> Reading text:
<<<<

Cavan did have a taste of stardom, however, when the band leased their album Still Crazy to a Finnish label – and scored a gold record in Finland. As Cavan’s son Joe put it, “The band was too gritty and real for the mainstream, but there were times that they broke through in places and couldn’t be stopped by the rules and regulations that come with the pop music formula.”

By 1982, The Rhythm Rockers were burnt out and for a while reverted to day jobs. It wasn’t long, however, before the road called the band back together, initially at weekends and then full time once more. They continued to make new albums including Roaring Through The Night, Hey Teenager and, their most recent, The Real Deal, in 2015.

Playing up to the camera: Cavan (right) with Levi Dexter of Levi And The Rockats

At the time of Cavan’s death on 15 February 2020, The Rhythm Rockers remained one of the biggest draws on the rockin’ scene. His last performance was at the annual Rockers Reunion on 18 January, where the band had closed the show for the past 35 years. Having worked countless gigs and weekenders with Cavan, how does Barker remember the Welsh songwriter as a person? “Anyone who saw him on stage would think he was an absolute wild man. But I remember him sitting quietly in the dressing room, just chatting, happy to talk about rock’n’roll and Screamin’ Jay Hawkins and the people he’d seen. He was a really nice, quiet, mild-mannered, amazingly polite, friendly guy – completely belying his amazing image on stage.”

As for Barker’s favourite Cavan song, the DJ doesn’t hesitate. “Wildest Cat In Town. That to me sums up Cavan in a nutshell. The song, what it’s about, how he wrote it. The fact that he was getting aggro from a tailor in Newport, and he came out and wrote the song on the back of a fag packet. That’s how all rock’n’roll songs should be written!”

>>>>

> The input:
<<<<

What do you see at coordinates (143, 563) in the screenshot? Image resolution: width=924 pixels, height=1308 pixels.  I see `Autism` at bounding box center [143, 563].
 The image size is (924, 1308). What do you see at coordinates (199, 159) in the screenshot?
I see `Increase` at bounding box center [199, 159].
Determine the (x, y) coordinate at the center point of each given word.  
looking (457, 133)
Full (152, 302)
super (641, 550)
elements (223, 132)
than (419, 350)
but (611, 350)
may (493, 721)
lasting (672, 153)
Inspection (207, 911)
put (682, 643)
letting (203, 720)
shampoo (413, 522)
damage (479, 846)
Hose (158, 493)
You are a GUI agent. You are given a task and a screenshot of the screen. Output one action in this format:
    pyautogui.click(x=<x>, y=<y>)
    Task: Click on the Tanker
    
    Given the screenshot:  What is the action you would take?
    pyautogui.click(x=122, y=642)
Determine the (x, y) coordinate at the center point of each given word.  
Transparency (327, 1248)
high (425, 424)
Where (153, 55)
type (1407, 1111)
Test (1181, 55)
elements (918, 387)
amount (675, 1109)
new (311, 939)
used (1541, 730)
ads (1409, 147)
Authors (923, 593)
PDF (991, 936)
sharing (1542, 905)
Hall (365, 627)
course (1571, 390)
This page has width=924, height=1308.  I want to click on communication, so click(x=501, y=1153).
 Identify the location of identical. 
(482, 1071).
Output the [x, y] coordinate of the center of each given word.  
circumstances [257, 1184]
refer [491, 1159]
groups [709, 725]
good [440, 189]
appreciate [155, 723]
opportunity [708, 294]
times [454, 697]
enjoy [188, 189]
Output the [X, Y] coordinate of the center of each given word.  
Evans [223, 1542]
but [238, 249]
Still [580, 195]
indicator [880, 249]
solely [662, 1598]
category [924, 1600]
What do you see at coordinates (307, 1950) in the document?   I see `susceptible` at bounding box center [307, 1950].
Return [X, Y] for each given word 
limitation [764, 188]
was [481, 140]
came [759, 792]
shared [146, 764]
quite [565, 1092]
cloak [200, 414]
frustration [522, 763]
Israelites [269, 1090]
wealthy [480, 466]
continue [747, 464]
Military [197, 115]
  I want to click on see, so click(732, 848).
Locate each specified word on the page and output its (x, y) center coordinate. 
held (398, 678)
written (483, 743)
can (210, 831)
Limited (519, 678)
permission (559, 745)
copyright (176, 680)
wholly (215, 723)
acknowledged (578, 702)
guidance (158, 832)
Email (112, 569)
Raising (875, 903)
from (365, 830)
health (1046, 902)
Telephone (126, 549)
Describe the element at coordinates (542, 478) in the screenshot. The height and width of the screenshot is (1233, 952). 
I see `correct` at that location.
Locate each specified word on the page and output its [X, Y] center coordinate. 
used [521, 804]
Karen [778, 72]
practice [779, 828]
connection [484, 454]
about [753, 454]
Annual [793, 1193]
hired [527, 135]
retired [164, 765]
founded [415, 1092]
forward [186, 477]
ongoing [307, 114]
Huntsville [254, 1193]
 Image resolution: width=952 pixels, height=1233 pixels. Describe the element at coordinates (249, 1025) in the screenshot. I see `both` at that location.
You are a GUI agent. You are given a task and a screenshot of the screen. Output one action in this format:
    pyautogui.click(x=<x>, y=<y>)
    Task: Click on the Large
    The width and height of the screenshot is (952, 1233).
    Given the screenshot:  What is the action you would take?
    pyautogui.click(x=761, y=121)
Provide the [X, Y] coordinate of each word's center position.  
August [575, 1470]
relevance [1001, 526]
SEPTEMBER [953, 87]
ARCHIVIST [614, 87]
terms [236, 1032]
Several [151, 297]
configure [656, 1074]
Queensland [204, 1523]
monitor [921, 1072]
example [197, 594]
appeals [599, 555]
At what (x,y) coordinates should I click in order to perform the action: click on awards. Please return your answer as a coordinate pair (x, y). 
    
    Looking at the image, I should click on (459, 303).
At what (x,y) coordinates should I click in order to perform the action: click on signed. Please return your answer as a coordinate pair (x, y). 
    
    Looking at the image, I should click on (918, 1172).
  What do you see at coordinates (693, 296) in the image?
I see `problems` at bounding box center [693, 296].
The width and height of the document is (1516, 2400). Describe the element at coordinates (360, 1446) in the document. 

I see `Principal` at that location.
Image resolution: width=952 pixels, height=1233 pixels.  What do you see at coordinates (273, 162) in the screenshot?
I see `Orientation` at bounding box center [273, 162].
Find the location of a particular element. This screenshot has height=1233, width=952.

>>>>

> What to do:
[1] Update the rows from the first one down to the one containing "Hose (158, 493)", replacing "shampoo" with "soap" and changing nothing else. Give back only those rows.
[2] Go on with the piece about Cavan and The Rhythm Rockers from the point where it stops.

> Responses to the exercise:
[1]
What do you see at coordinates (143, 563) in the screenshot? Image resolution: width=924 pixels, height=1308 pixels.  I see `Autism` at bounding box center [143, 563].
 The image size is (924, 1308). What do you see at coordinates (199, 159) in the screenshot?
I see `Increase` at bounding box center [199, 159].
Determine the (x, y) coordinate at the center point of each given word.  
looking (457, 133)
Full (152, 302)
super (641, 550)
elements (223, 132)
than (419, 350)
but (611, 350)
may (493, 721)
lasting (672, 153)
Inspection (207, 911)
put (682, 643)
letting (203, 720)
soap (413, 522)
damage (479, 846)
Hose (158, 493)

[2]
Cavan Remembered

Linda Gail Lewis shares her memories

Linda Gail Lewis worked with Crazy Cavan when she added her family’s patent pumpin’ piano rock to eight tracks of the band’s 2001 album Rhythm Rockin’ Blues. Naturally, the Killer’s sister also shared a stage with The Rhythm Rockers at countless European festivals. “The most recent was the Screamin’ Festival in Spain in 2018,” says Lewis. “Cavan invited me to join him on stage. He sang Hello Josephine but changed it to Hello Linda Gail. We had a blast. You can find it on YouTube.”

Perhaps unsurprisingly, her favourite Cavan track is Old Black Joe, which he based on the Jerry Lee Lewis arrangement. “I recorded it on a couple of my albums and even though I grew up with and love my brother’s version best of all, I also love Cavan’s version. I was influenced by both.”

Linda Gail’s daughter Annie Marie Lewis, meanwhile, has recorded Cavan’s My Little Sister’s Got A Motorbike. “Cavan was an amazing entertainer!” Linda Gail proclaims. “He is a legend for sure. He was always the biggest hit on every festival and he and the guys always did a great show. It was always fun hanging out with them and I spent some time in the dressing room with them before the Screamin’ show. Cavan was a very sweet and kind man. He was loved by so many. Rock’n’roll will never be the same without him. It’s a big loss to all of us.”

 


Ten Crazy Tracks

Our pick of Cavan’s greatest recordings

Teddy Boy Boogie (Crazy Rhythm, 1973)
Adapted by Cavan from an old street song, The Rhythm Rockers’ first single swiftly won the hearts of the crepes and drapes fraternity upon its release in 1973. The menacing slow-burning lyric about a chain-swinging, flick knife-wielding, throat-slitting Teddy Boy remains the ultimate Ted anthem and probably the band‘s best-known song.

Wildest Cat In Town (Crazy Rhythm, 1974)
Another hymn to Teddy Boy fashion, Wildest Cat In Town was inspired by Cavan’s conversation with a tailor who tried to dissuade him from having such a long jacket. The song about a “powder blue jacket with a velvet cuff” headlined the band’s second release, a four-track EP, in 1974.

Rockabilly Star (Crazy Rhythm, 1974)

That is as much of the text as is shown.